§ **Data for this exercise**
──────────
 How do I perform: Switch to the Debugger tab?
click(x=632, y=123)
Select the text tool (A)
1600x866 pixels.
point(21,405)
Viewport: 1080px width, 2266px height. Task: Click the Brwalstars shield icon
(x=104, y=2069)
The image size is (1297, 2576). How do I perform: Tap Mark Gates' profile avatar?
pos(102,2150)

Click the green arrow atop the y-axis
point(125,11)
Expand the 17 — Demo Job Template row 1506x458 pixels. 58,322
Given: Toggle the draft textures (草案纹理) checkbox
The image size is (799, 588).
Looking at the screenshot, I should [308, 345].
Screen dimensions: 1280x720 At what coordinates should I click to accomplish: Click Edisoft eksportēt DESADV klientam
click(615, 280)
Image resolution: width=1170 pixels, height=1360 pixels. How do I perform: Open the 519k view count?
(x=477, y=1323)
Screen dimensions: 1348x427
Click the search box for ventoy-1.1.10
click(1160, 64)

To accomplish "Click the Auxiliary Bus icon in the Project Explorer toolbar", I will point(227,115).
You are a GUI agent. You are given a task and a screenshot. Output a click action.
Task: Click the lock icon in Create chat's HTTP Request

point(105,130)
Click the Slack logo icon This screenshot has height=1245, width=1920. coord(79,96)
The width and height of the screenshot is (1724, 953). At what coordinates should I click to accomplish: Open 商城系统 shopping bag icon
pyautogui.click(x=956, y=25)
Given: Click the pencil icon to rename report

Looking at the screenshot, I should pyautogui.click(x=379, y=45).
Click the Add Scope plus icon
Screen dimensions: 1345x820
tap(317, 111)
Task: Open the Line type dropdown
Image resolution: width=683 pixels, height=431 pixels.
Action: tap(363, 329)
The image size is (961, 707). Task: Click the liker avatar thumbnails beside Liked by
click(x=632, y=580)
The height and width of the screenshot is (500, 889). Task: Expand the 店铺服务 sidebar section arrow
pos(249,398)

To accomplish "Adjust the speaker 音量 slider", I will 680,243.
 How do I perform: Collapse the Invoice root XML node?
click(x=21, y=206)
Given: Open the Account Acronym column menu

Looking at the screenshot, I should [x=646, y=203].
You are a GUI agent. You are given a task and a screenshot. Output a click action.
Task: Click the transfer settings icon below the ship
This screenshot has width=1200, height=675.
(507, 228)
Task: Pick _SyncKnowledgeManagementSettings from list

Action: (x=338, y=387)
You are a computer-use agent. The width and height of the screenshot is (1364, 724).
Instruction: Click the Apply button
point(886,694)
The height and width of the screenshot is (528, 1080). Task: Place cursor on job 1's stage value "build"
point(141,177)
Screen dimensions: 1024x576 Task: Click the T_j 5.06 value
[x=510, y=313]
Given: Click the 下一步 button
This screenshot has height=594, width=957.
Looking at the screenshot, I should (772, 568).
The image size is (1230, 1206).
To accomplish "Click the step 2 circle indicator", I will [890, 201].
──────────
§ **Exercise goal**
Within the material above, the line with "Given: Toggle the" opens the range and the line with "Task: Open the Line type dropdown" closes it; reproduce that range word for word.

§ **Your solution**
Given: Toggle the draft textures (草案纹理) checkbox
The image size is (799, 588).
Looking at the screenshot, I should [308, 345].
Screen dimensions: 1280x720 At what coordinates should I click to accomplish: Click Edisoft eksportēt DESADV klientam
click(615, 280)
Image resolution: width=1170 pixels, height=1360 pixels. How do I perform: Open the 519k view count?
(x=477, y=1323)
Screen dimensions: 1348x427
Click the search box for ventoy-1.1.10
click(1160, 64)

To accomplish "Click the Auxiliary Bus icon in the Project Explorer toolbar", I will point(227,115).
You are a GUI agent. You are given a task and a screenshot. Output a click action.
Task: Click the lock icon in Create chat's HTTP Request

point(105,130)
Click the Slack logo icon This screenshot has height=1245, width=1920. coord(79,96)
The width and height of the screenshot is (1724, 953). At what coordinates should I click to accomplish: Open 商城系统 shopping bag icon
pyautogui.click(x=956, y=25)
Given: Click the pencil icon to rename report

Looking at the screenshot, I should pyautogui.click(x=379, y=45).
Click the Add Scope plus icon
Screen dimensions: 1345x820
tap(317, 111)
Task: Open the Line type dropdown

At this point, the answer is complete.